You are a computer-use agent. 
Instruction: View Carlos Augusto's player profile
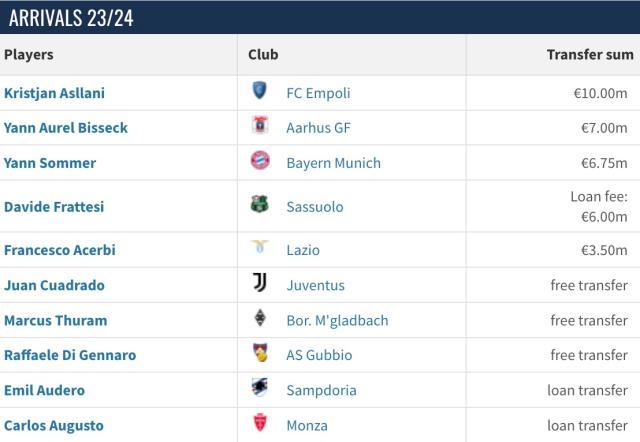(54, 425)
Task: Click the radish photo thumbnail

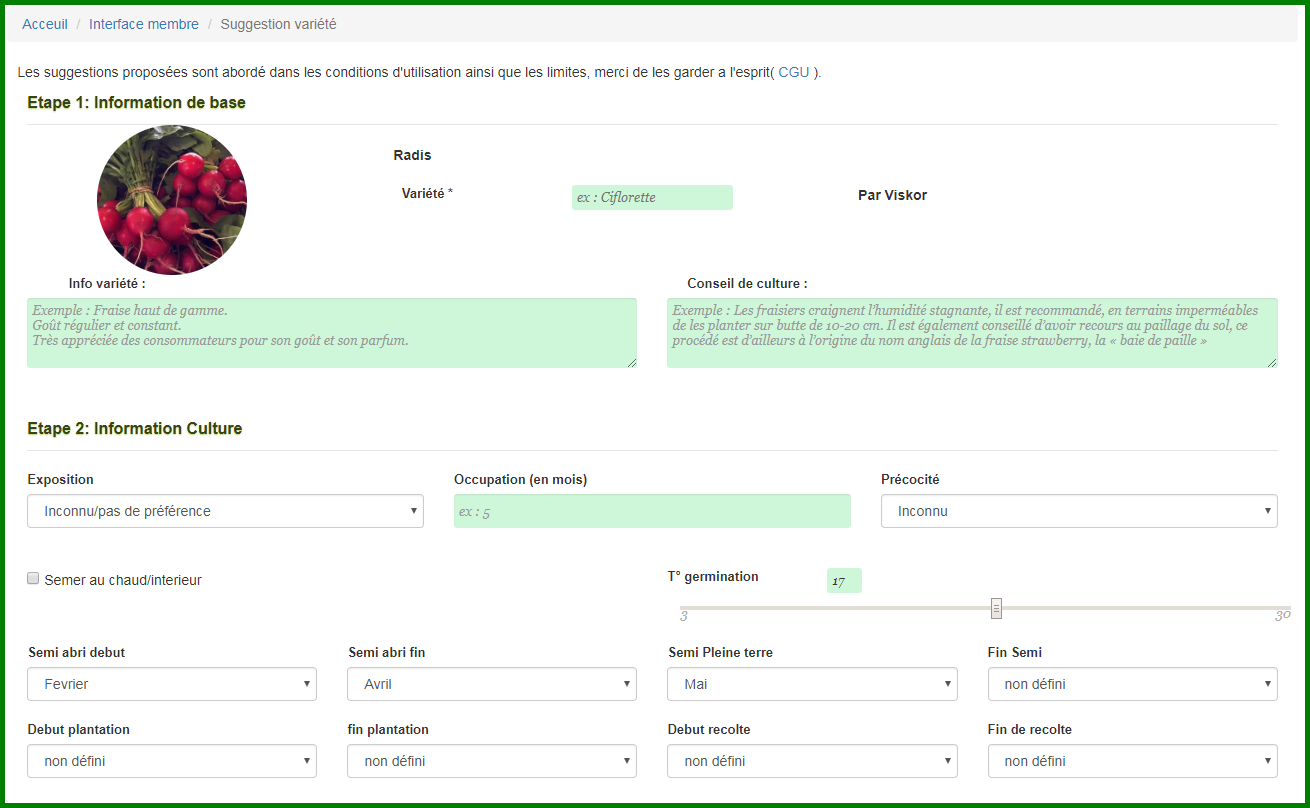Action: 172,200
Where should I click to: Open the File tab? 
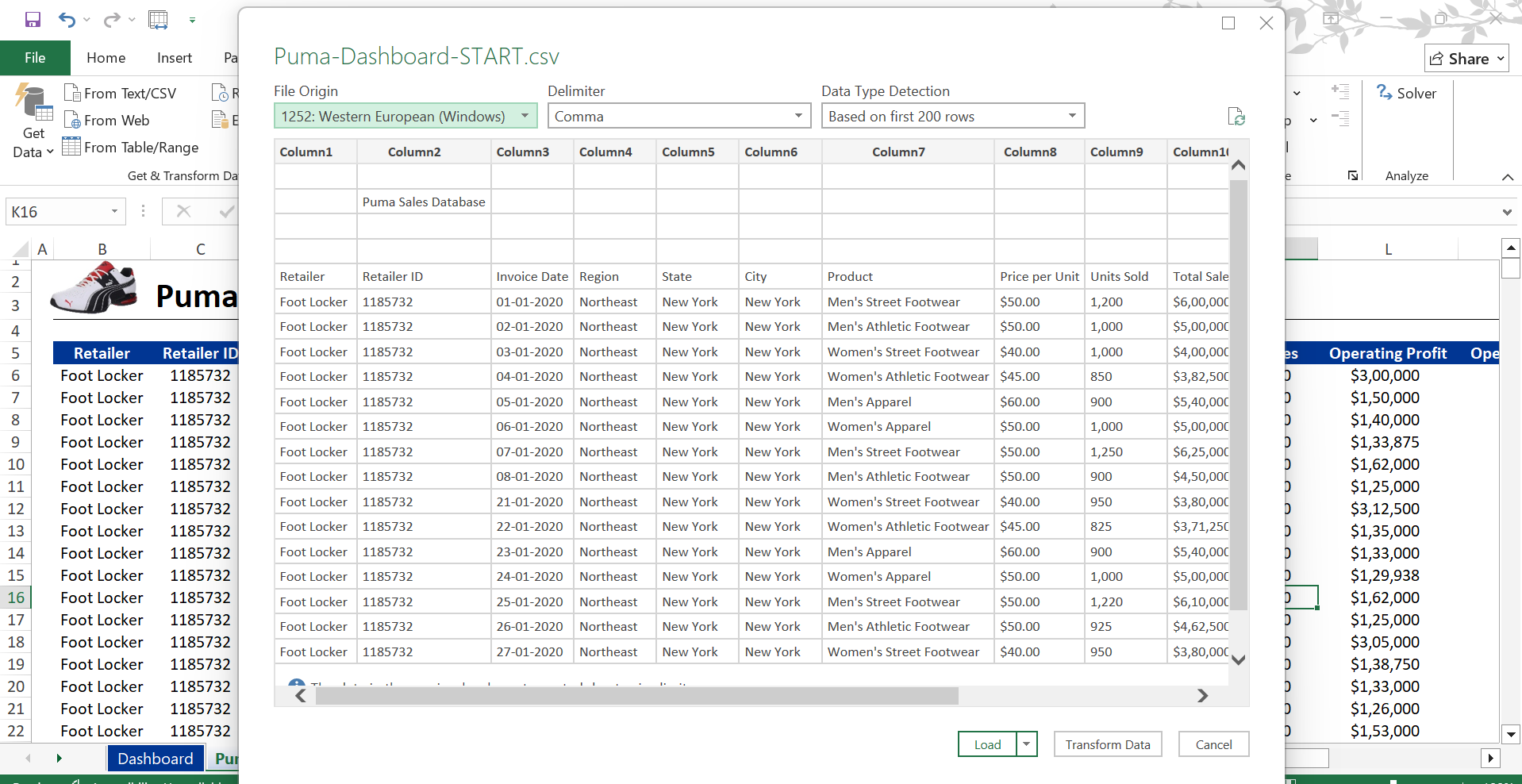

▶ _Work task_:
The whole listing should be restated word for word, with no pictures.

▶ _Solution below_:
You are a computer-use agent. 
Instruction: View Carlos Augusto's player profile
(54, 425)
Task: Click the radish photo thumbnail

Action: 172,200
Where should I click to: Open the File tab? 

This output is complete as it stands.